41 Fired Fannie Mae Staffers Sue Agency CEO, FHFA's Pulte For Defamation
A group of 41 employees who were fired from Fannie Mae in April sued the agency's CEO and the head of the Federal Housing Finance Agency for defamation.
The former staff are seeking more than $2M each across three lawsuits alleging wrongful termination by Fannie Mae and defamation by CEO Priscilla Almodovar and FHFA head Bill Pulte.
The case stems from the firing of more than 100 staffers in April for what the government described as unethical conduct. Fannie Mae offered vague explanations for the move, but Pulte implied in a release at the time that at least some of the former employees had engaged in fraud.
“In President Trump’s housing market, there is no room for fraud, mortgage fraud, or any other deceitful act that can jeopardize the safety and soundness of the housing industry,” he said.
Almodovar thanked Pulte for “empowering Fannie Mae to root out unethical conduct, including anyone facilitating fraud,” in the same release.
The fired employees who are now suing say they were terminated as a group, effective immediately, during a Microsoft Teams call on April 2. They were told they violated the terms of Fannie Mae’s Charitable Giving program, a donation-matching benefit offered by the mortgage giant, but were not given a more specific explanation.
A week later, on April 9, Pulte explained the firings on Fox News.
“We also found that they were making donations to the charity and then getting kickbacks,” he told anchor Laura Ingraham.
The employees’ attorney, Milton Johns of Executive Law Partners PLLC, says in the lawsuit that Pulte’s statement is demonstrably false and meets the strict legal standards to qualify as defamation. The case against Almodovar says her public statement when the firings were announced amounted to defamation.
“My clients were dedicated Fannie Mae employees, some of whom gave a decade or more of service to Fannie Mae,” Johns said in an emailed statement. “They had spotless employment histories, and were terminated for cause without notice, without an opportunity to respond and without any evidence that any of them had done anything wrong.”
The cases against the two executives were filed in Fairfax County Circuit Court, while a breach of contract and wrongful termination suit against Fannie Mae was entered in U.S. District Court for the District of Columbia.
Fannie Mae and the FHFA didn’t respond to a request for comment Friday morning.

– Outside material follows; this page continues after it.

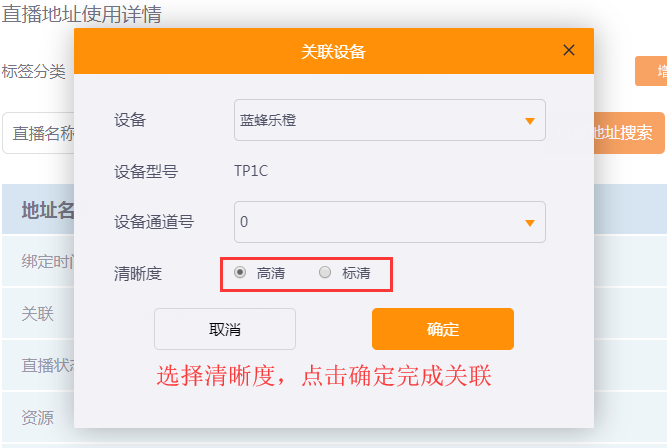The image size is (667, 448).
Task: Click the 地址名 table column header
Action: (48, 210)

Most of the fired employees were of Indian nationality, and three Indian-American members of Congress questioned the motive for the mass firings shortly after they occurred.
In a letter to Pulte and Almodovar, the lawmakers expressed concern that donations made through the Fannie Mae program to Indian-American organizations “may have been used as a pretext to make indiscriminate cuts to Fannie Mae’s workforce and to tarnish employees’ reputations.”
Pulte arrived at the FHFA in March and appointed himself atop the board of directors at Fannie Mae shortly thereafter as part of a broader board shakeup.
Fannie Mae and Freddie Mac, which keep mortgage markets liquid by purchasing notes from lenders to bundle and sell back as securities, have faced extra scrutiny recently as the White House pushes to fully privatize the agencies.
President Donald Trump has met with the heads of major banks in recent weeks to hear their pitches on how to maximize the return to taxpayers from any initial public offering of Fannie Mae and Freddie Mac.
Pulte reportedly supports merging the two entities into a single public company. The White House is weighing an IPO that could raise up to $30B and value a single combined company around $500B.
If executed, it would be among the largest stock offerings in history.